Newspaper cutback creates opportunity to help taxpayers


The decision by the New Orleans Times-Picayune to cease daily publication invites a review of the state’s corporate welfare laws benefitting large publishers at taxpayer expense. Unfortunately, that review is likely to track past efforts that put special interests over taxpayers.

The presumed problem stems from R.S. 43:141 et. seq., which mandates certain qualification for newspapers serving as “papers of record,” meaning it prints official government notices. Legislators from the area seemed convinced the law would have to be changed, and quickly, to allow the paper to continue as the paper of record for all things Orleans in the near future.

Actually, under current law initially the change still would allow many units of Orleans government to continue using the paper, because for many jurisdictions the law does not specify any publishing frequency. However, R.S. 43:202 specifically requires judicial notices be published in a daily paper for Orleans. Further, to be eligible for any jurisdiction to award an annual contract, the paper in question must have published “at least weekly” during the previous five years. This means legislators must feel that the Times-Picayune, as some have suspected in the wake of the announcement, plans to cease publication of a print edition sometime in the future, if change is felt to be needed for all instances of government record publishing in Orleans.

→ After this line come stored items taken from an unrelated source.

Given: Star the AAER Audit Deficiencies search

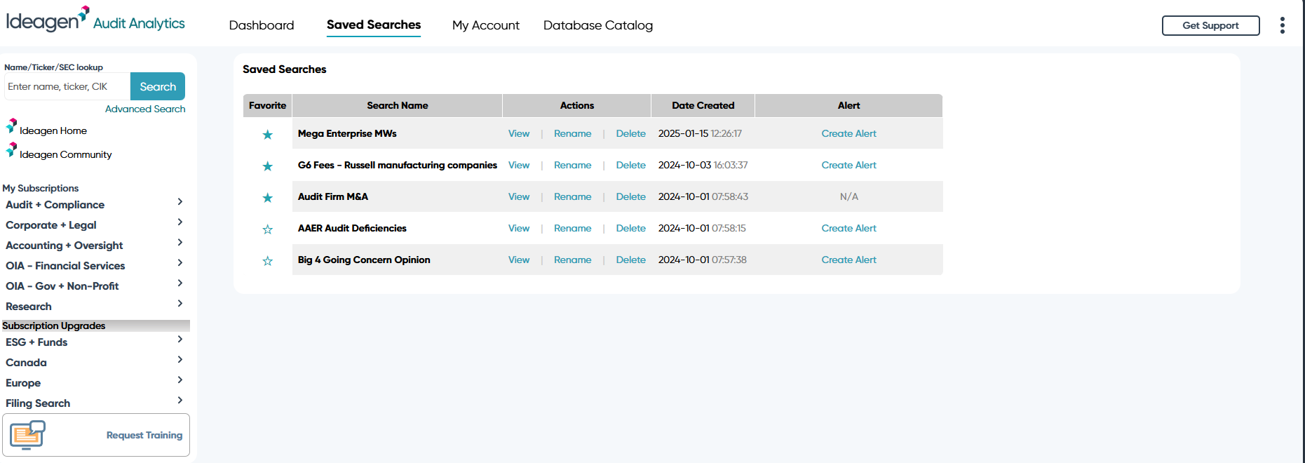Looking at the screenshot, I should pos(267,229).
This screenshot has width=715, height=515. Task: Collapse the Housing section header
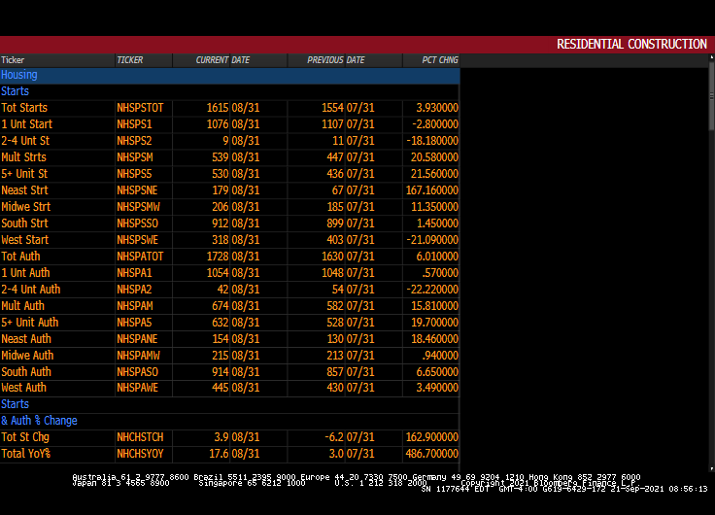tap(19, 75)
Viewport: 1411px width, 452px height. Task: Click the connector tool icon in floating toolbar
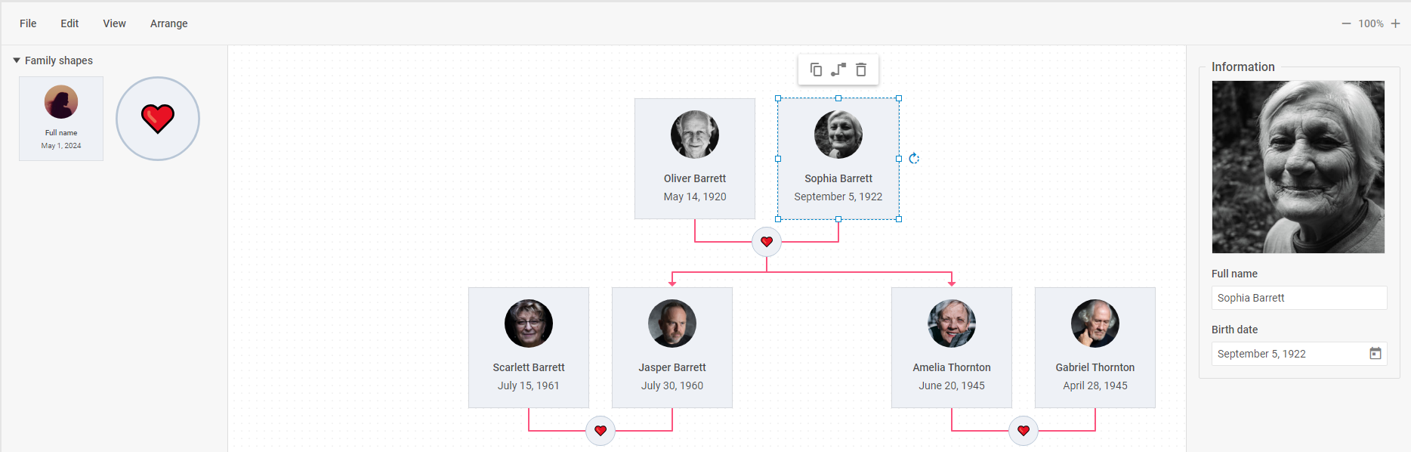point(838,70)
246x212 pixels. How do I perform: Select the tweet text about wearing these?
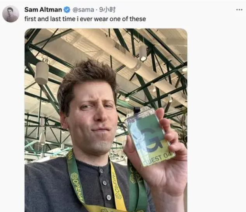[85, 19]
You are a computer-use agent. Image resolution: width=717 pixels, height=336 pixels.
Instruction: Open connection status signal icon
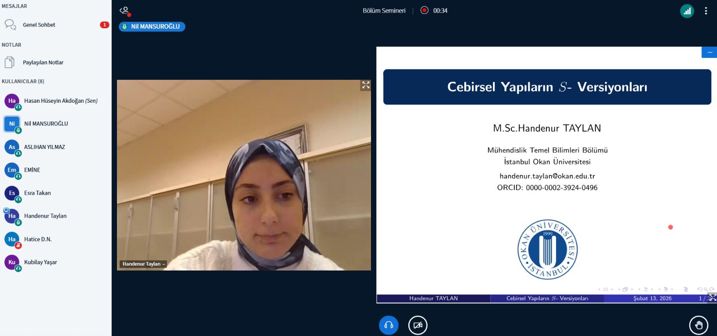[x=687, y=11]
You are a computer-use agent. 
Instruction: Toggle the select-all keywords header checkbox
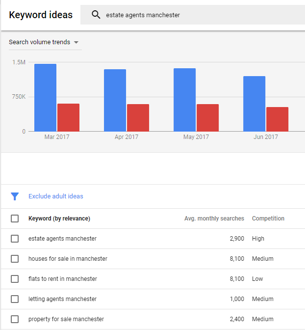15,219
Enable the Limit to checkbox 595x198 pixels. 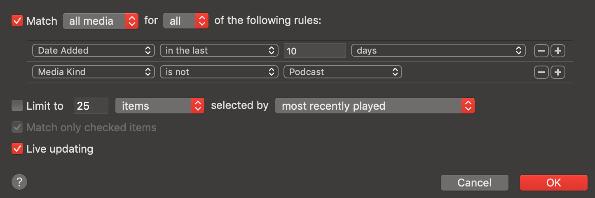click(x=17, y=106)
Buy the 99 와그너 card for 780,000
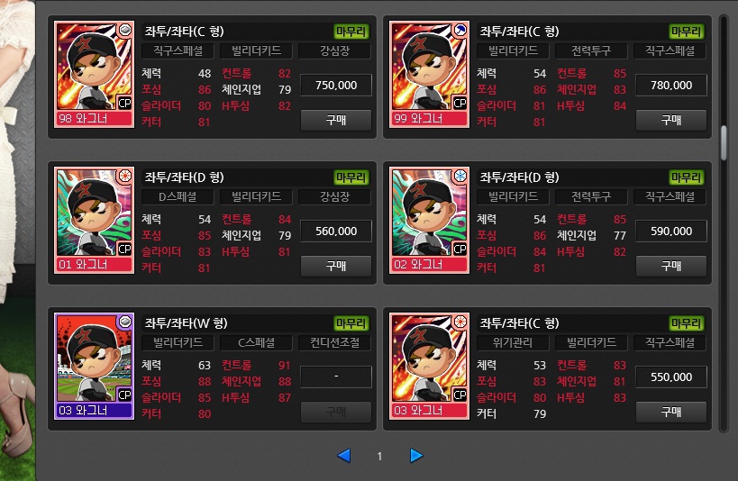 [x=671, y=120]

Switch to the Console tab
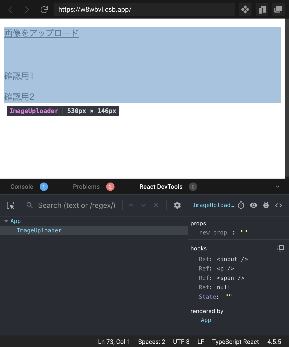(x=22, y=186)
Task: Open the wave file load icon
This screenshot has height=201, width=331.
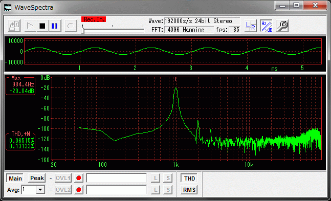Action: point(14,26)
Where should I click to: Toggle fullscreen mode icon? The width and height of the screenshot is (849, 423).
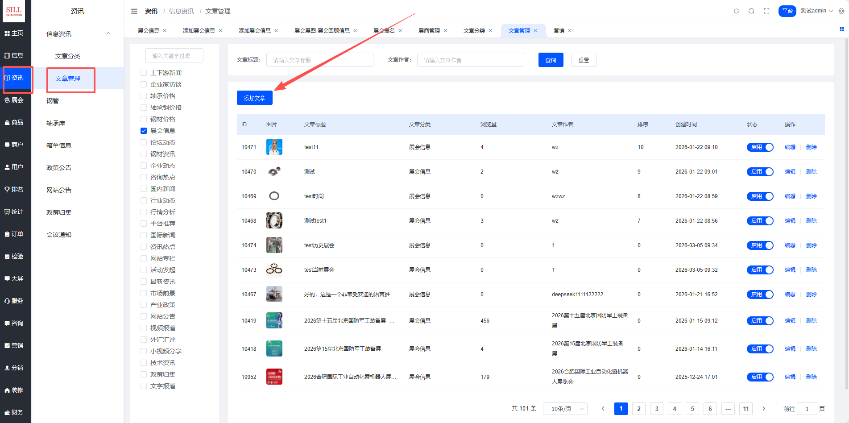click(766, 11)
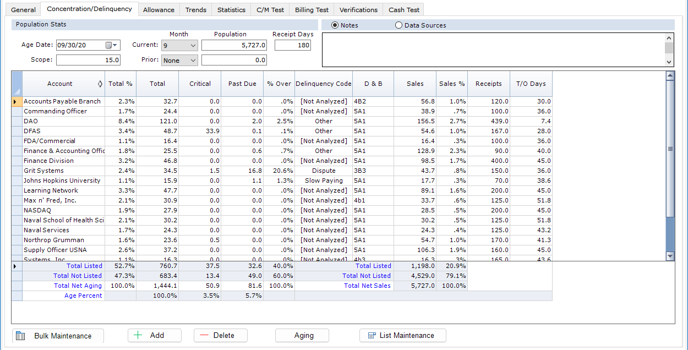
Task: Click the Account column sort diamond
Action: [100, 84]
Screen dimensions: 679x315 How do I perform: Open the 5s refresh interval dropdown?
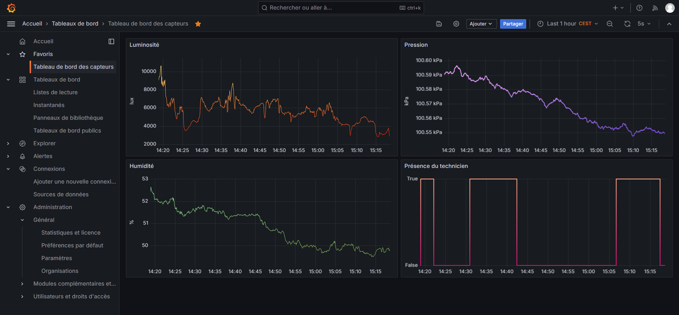[644, 24]
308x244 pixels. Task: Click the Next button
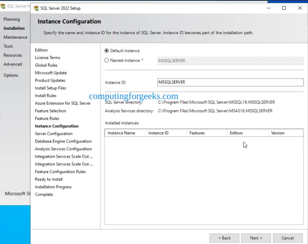pyautogui.click(x=256, y=238)
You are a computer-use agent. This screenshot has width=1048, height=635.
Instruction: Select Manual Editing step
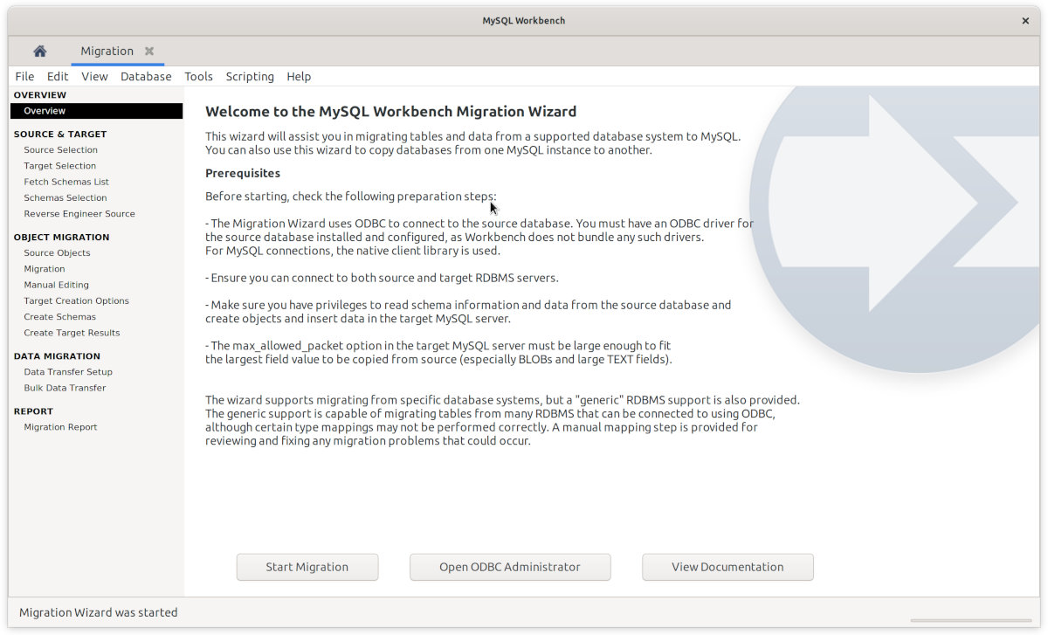tap(56, 285)
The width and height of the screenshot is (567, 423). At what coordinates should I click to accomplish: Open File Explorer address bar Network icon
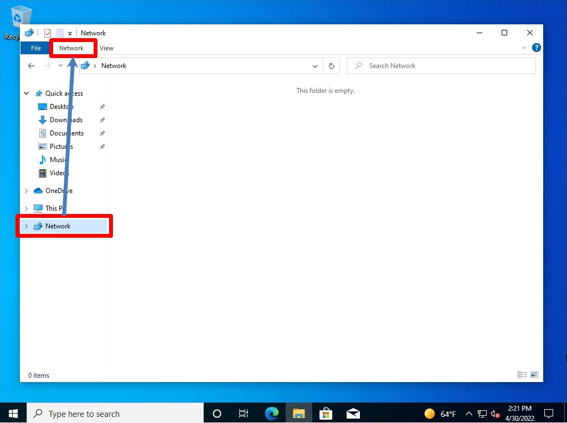(85, 65)
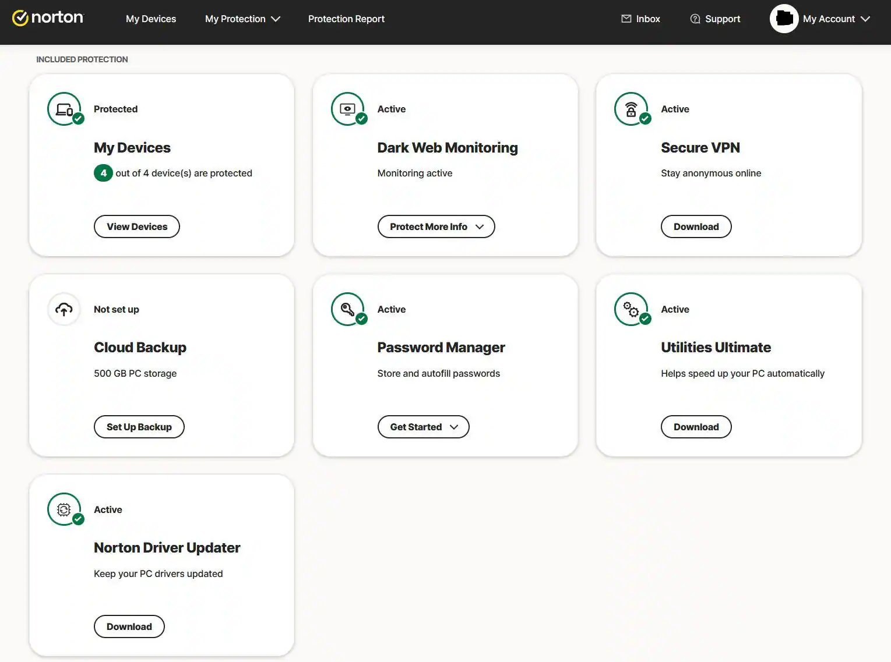Expand the Protect More Info dropdown
The image size is (891, 662).
click(x=436, y=226)

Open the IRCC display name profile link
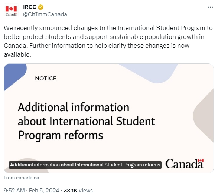point(30,7)
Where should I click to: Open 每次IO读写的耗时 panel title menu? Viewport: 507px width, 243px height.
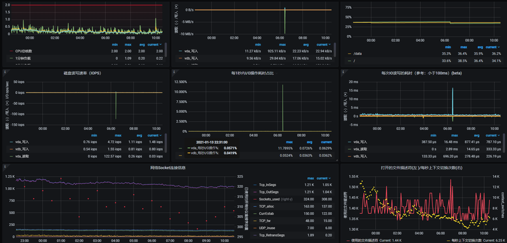[x=421, y=73]
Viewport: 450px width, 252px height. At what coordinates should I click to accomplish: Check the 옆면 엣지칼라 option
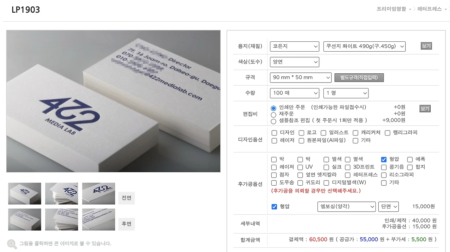click(300, 175)
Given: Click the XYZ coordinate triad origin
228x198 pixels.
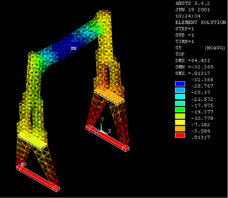Looking at the screenshot, I should (x=101, y=130).
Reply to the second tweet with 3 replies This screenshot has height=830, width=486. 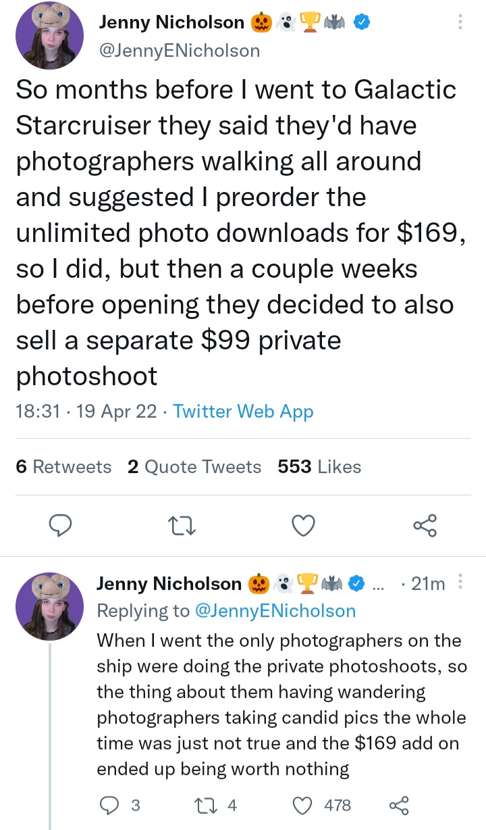click(119, 805)
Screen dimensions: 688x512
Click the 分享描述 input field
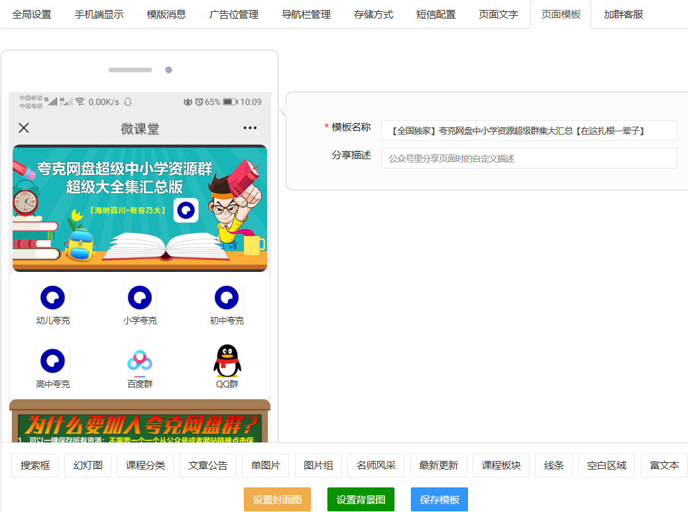[x=528, y=159]
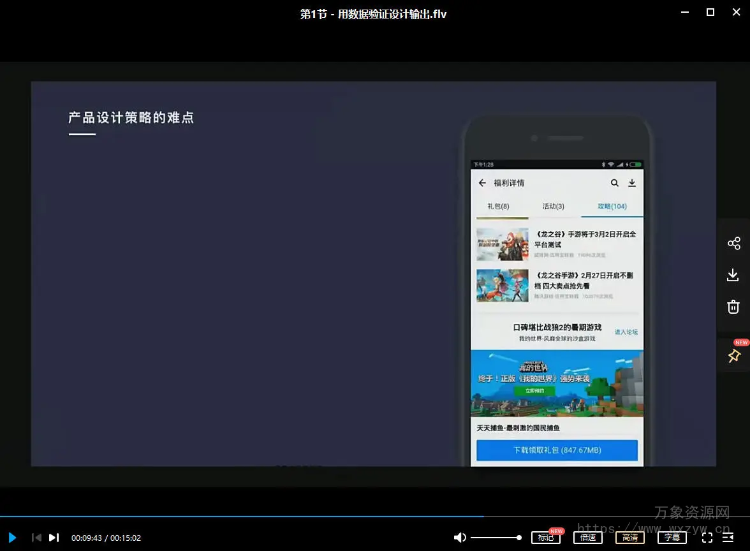750x551 pixels.
Task: Click the 下载领取礼包 blue button
Action: 557,450
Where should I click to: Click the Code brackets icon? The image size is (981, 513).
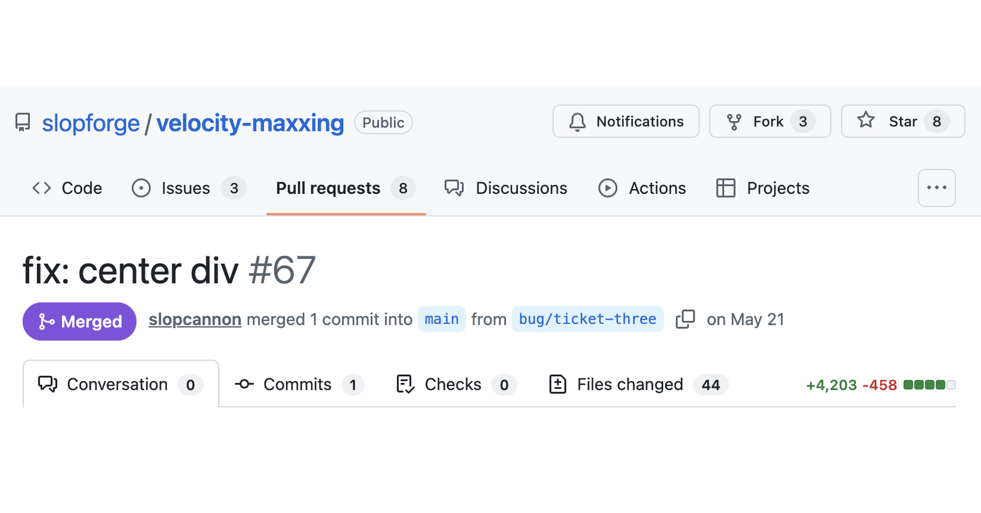coord(42,188)
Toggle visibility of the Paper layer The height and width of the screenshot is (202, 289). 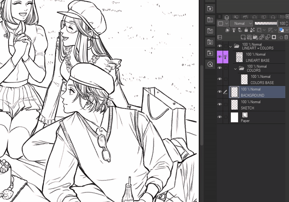220,117
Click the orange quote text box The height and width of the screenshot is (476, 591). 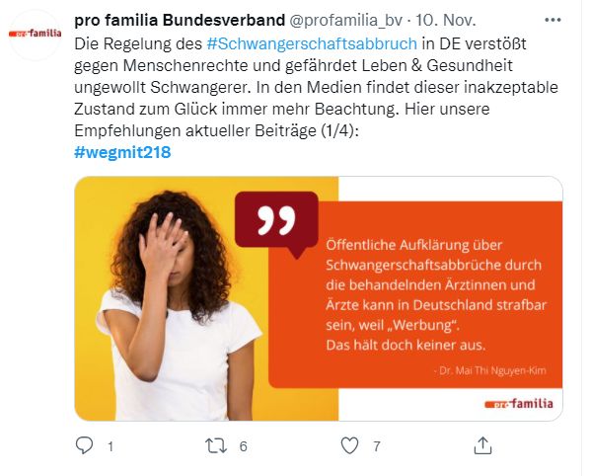415,294
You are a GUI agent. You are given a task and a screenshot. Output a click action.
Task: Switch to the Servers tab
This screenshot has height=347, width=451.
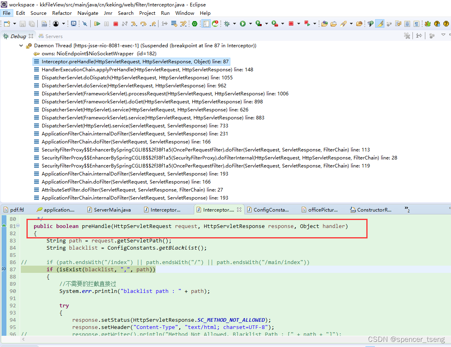[51, 36]
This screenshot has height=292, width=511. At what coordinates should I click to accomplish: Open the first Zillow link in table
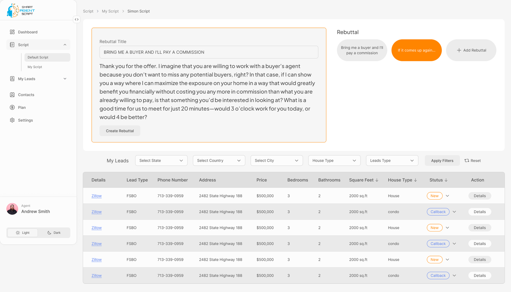pyautogui.click(x=96, y=196)
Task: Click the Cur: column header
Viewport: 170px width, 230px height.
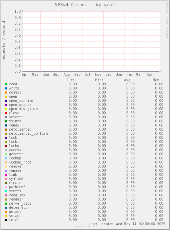Action: coord(70,80)
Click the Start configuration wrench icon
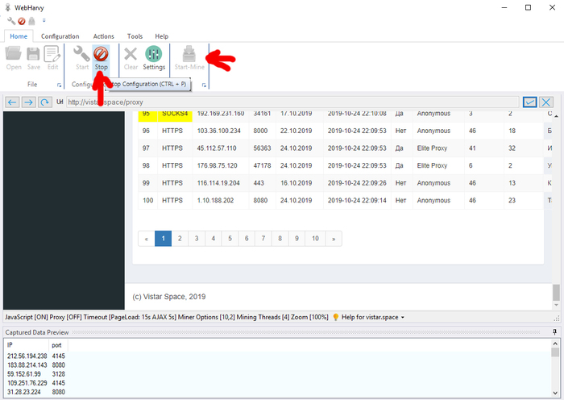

Legislators have voiced their preferred option would be to carve out an exception for a non-daily paper in Orleans to qualify. But this only would perpetuate the corporate welfare role that the concept of a physically printed copy of government notices by a private publisher has come increasingly to play.

A couple of times in the past four years, most recently in 2010, bills have been introduced to allow for electronic rather than printing of these records. These were fiercely fought by the newspaper industry with a series of specious, but ultimately successful, arguments about how paper records were more accessible, reliable, etc. It’s time to revive this idea – especially if the Times-Picayune ends up without any printing, which would reveal to all the opportunism behind the past opposition as then press interests would scramble to rewrite the law to favor companies that primarily publish news on the Internet.

Yet why go with half measures, especially when the real reason enough politicians have resisted saving taxpayer dollars by going to cheaper private-sector web dissemination, or just having government do it itself without any payoff to others, is to use this concept as an attempt to reward political supporters in the newspaper business and/or to have some leverage over the newspaper business to induce favorable reporting of their activities? There’s already a bad, dormant bill that would carve out an exception around Orleans that might be hijacked to do the same on behalf of the Times-Picayune, as the session rushes to a close. Instead of pandering to politicians’ and newspapers’ interests, it should be amended to end the physical publishing monopoly, or the requirement to farm out the job at all.